* **Exercise details**:
Would you reproduce every record exactly, leaving out the pictures?

::: Provided information

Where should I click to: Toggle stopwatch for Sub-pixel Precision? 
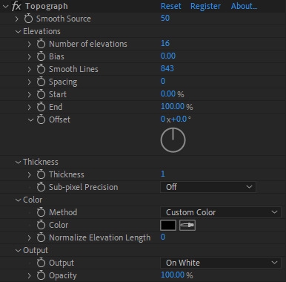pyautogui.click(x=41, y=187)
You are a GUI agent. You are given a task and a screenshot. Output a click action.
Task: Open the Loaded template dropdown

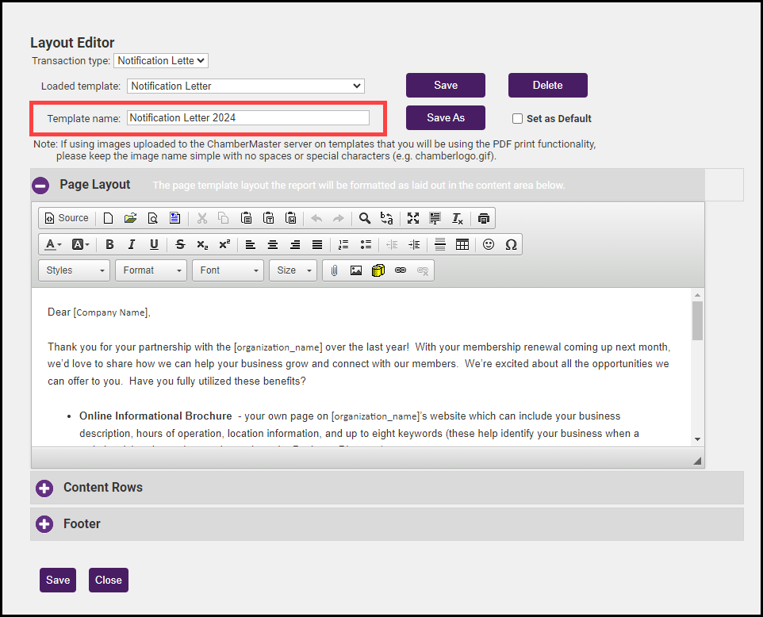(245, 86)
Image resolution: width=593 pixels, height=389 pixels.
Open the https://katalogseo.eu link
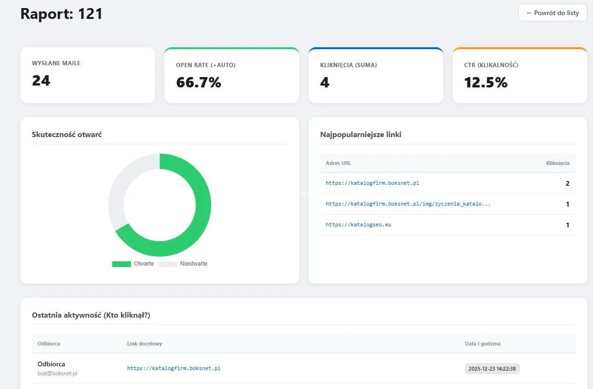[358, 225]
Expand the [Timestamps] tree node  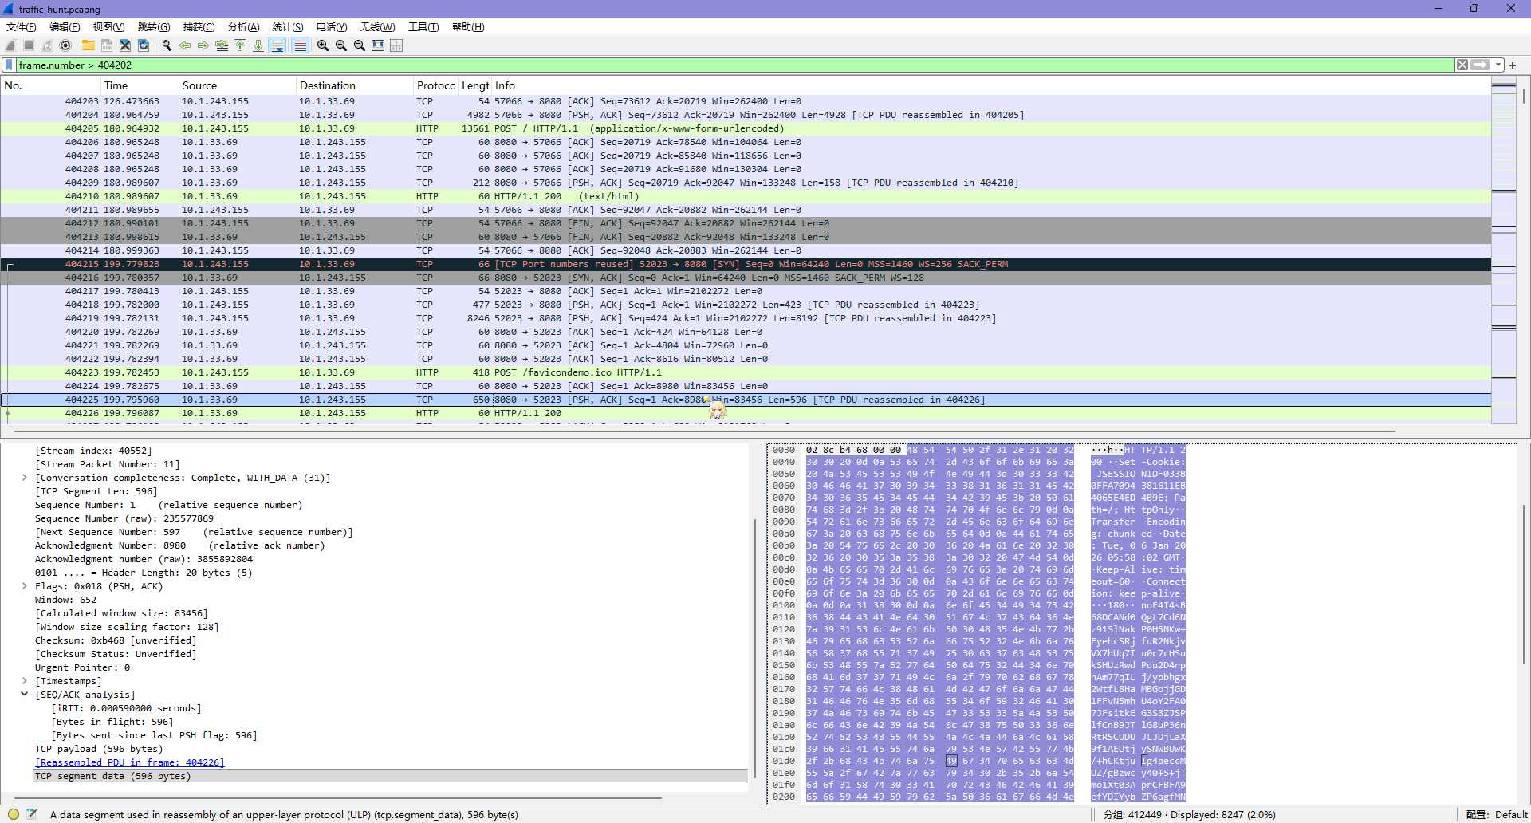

::::::

* **Response to the task**:
Where should I click to: Toggle stopwatch for Sub-pixel Precision? 
pyautogui.click(x=41, y=187)
You are a GUI agent. You are given a task and a screenshot. Output a click action.
Task: Open the Loaded template dropdown

(245, 86)
Image resolution: width=593 pixels, height=389 pixels.
Open the https://katalogseo.eu link
[358, 225]
Expand the [Timestamps] tree node  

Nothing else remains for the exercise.